§ DOCUMENTGEDEELTE:
Verzoekers hebben tegen het primaire besluit bezwaar gemaakt. Zij hebben de voorzieningenrechter verzocht om een voorlopige voorziening te treffen. De verzoeksgronden zijn nadien aangevuld.
Verweerder en verzoekers hebben nadere stukken ingediend.
Het onderzoek ter zitting heeft plaatsgevonden op 23 augustus 2018. Namens de [verzoeksters 1] is verschenen [persoon 1] , namens de [verzoeksters 3]
[persoon 2] , bijgestaan door gemachtigde mr. Van Heijningen. Verweerder heeft zich laten vertegenwoordigen door zijn gemachtigde, bijgestaan door [persoon 3] , [persoon 4] , [persoon 5] en [persoon 6] . Voorts was aanwezig [persoon 7] , werkzaam bij HTM .

Overwegingen

1. Het oordeel van de voorzieningenrechter heeft een voorlopig karakter en bindt de rechtbank in een (eventueel) bodemgeding niet.
Spoedeisend belang
2. Gebleken is dat vergunninghouder van plan is om op 27 augustus 2018 met de werkzaamheden te beginnen. Deze werkzaamheden vinden plaats volgens een strak schema, dat op voltooiing van de werkzaamheden in december 2018 is gericht. Daarmee is het spoedeisend belang bij de gevraagde voorlopige voorziening naar het oordeel van de voorzieningenrechter gegeven.

§ UIT TE VOEREN TAKEN:
1. Herschrijf de alinea uit het documentgedeelte die begint met „Gebleken is dat vergunninghouder” in een kortere vorm. Behoud daarbij de belangrijkste feiten.
2. Beantwoord de volgende vragen op basis van het documentgedeelte.
(a) Op welke datum vond het onderzoek ter zitting plaats?
(b) Bij welke organisatie is [persoon 7] werkzaam?
(c) Bindt het oordeel van de voorzieningenrechter de rechtbank in een eventueel bodemgeding?
3. Ga verder met het documentgedeelte over het verzoek om een voorlopige voorziening en sluit daarbij aan op de laatste zin.
De gegevens zijn afkomstig uit een andere bron.

§ VERZAMELDE GEGEVENS:
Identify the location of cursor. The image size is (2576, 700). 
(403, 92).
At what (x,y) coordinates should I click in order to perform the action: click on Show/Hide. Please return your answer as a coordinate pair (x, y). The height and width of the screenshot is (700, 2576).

§ ANTWOORDEN:
1. Vergunninghouder wil op 27 augustus 2018 met de werkzaamheden beginnen. Die verlopen volgens een strak schema en moeten in december 2018 zijn voltooid. Daarom acht de voorzieningenrechter het spoedeisend belang bij de gevraagde voorlopige voorziening gegeven.

2.
(a) Het onderzoek ter zitting vond plaats op 23 augustus 2018.
(b) [persoon 7] is werkzaam bij HTM.
(c) Nee, het oordeel heeft een voorlopig karakter en bindt de rechtbank in een eventueel bodemgeding niet.

3.
Procedure voorafgaand aan besluitvorming
3.1
Het in deze procedure aan de orde zijnde project voorziet in het vervangen en verleggen van de trambaan op de Scheveningseweg tussen het Carnegieplein / de Burgemeester Van Karnebeeklaan en de Helmstraat te Den Haag met een lengte van 2.300 meter, waarvan tramlijn 1 gebruik maakt. De tramrails liggen in de huidige situatie in een grasbaan met aan beide zijden bomenrijen. De spoorconstructie op de Schevingseweg, bestaande uit een zogenaamde poeren-constructie, is aan vervanging toe en de werkzaamheden worden gecombineerd met het geschikt maken van de lijn voor breder materieel.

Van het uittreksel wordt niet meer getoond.